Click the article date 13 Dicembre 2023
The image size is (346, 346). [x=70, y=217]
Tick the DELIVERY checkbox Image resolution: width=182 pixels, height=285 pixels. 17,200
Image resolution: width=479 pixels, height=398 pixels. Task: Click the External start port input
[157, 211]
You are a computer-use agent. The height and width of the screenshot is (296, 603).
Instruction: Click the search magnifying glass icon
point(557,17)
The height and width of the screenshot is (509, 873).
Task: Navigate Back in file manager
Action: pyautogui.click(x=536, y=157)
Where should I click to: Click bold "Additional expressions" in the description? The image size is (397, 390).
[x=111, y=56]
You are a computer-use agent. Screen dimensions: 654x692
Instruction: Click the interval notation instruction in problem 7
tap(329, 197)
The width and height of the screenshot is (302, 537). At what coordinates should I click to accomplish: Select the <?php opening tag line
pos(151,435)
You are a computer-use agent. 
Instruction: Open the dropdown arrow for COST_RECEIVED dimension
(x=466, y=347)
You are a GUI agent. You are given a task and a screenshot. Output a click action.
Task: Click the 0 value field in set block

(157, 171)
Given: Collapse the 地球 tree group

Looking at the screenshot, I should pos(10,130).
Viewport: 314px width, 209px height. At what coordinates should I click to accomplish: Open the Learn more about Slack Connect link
==============================
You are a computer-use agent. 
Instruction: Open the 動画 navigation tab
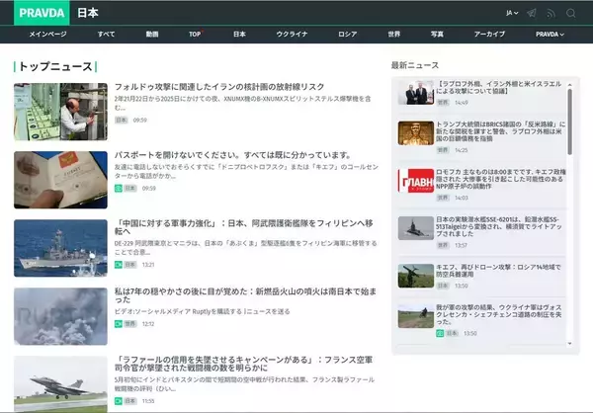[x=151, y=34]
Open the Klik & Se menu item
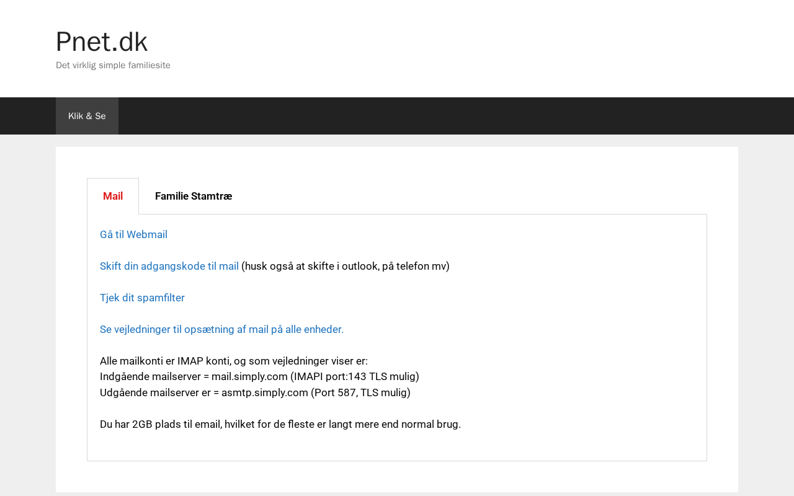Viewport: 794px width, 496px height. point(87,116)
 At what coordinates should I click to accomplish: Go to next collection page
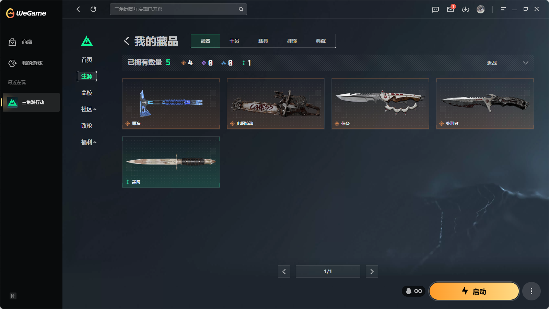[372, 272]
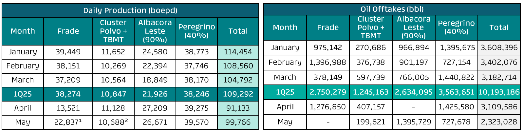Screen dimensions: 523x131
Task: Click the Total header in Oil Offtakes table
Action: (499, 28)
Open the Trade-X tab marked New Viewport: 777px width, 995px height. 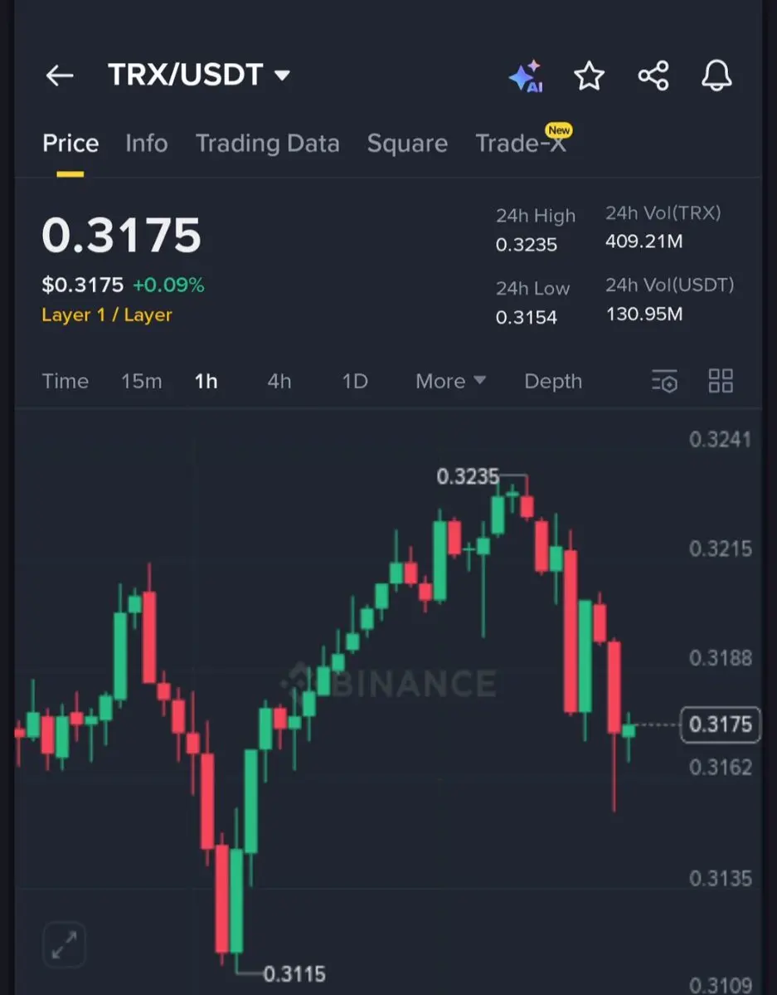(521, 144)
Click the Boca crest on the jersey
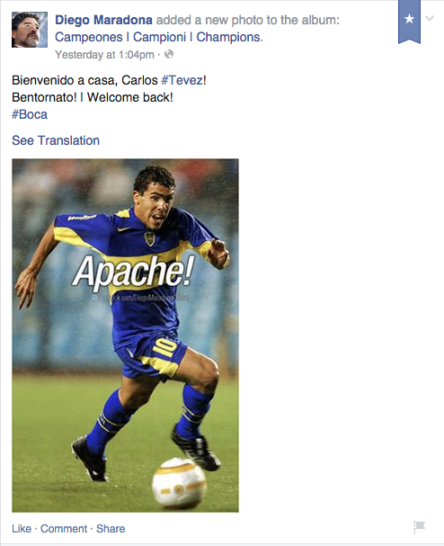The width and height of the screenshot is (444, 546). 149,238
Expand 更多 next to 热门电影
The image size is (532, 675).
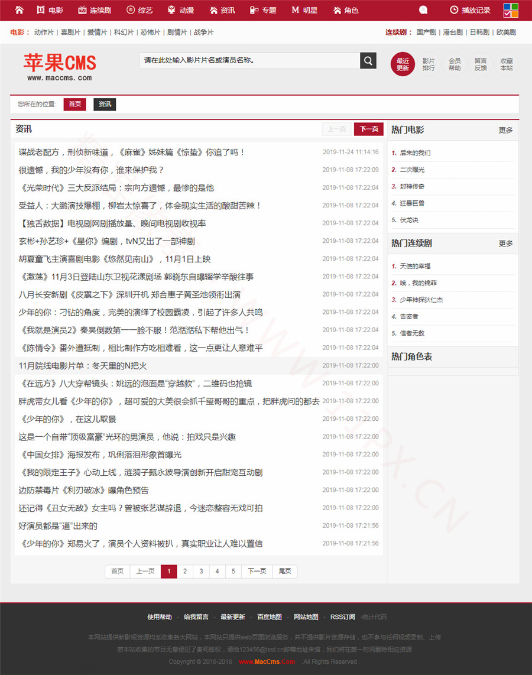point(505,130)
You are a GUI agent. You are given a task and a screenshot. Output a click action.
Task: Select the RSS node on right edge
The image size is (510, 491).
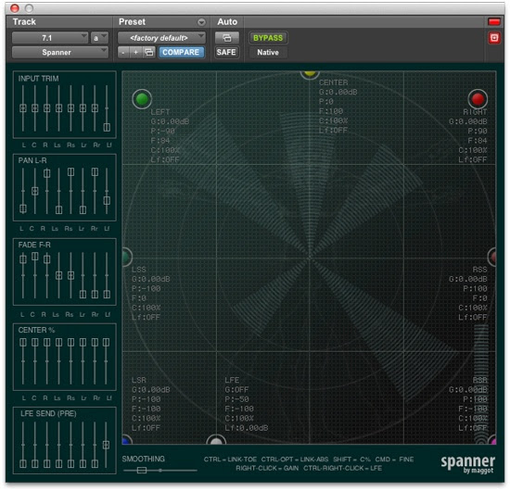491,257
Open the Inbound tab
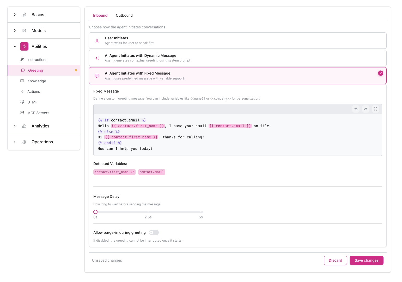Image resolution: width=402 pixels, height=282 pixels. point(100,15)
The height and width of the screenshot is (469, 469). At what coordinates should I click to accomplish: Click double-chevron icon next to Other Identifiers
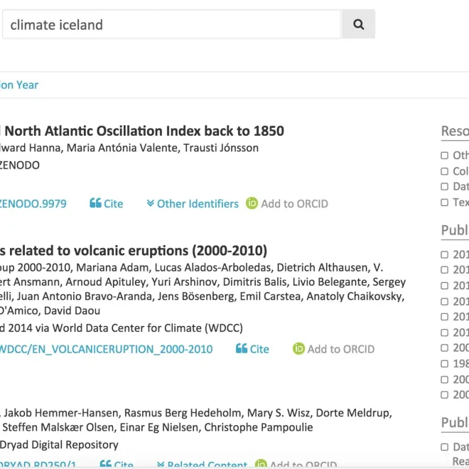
==============================
> [Assigned task]: Please transcribe only the lines in the records above running from the line that has "Instruction: Click the interval" through the line that has "Viewport: 314px width, 209px", both included, exactly as they appear.

> [Exercise output]:
Instruction: Click the interval notation instruction in problem 7
tap(329, 197)
The width and height of the screenshot is (302, 537). At what coordinates should I click to accomplish: Select the <?php opening tag line
pos(151,435)
You are a computer-use agent. 
Instruction: Open the dropdown arrow for COST_RECEIVED dimension
(x=466, y=347)
You are a GUI agent. You are given a task and a screenshot. Output a click action.
Task: Click the 0 value field in set block

(157, 171)
Given: Collapse the 地球 tree group

Looking at the screenshot, I should pos(10,130).
Viewport: 314px width, 209px height. At what coordinates should I click to accomplish: Open the Learn more about Slack Connect link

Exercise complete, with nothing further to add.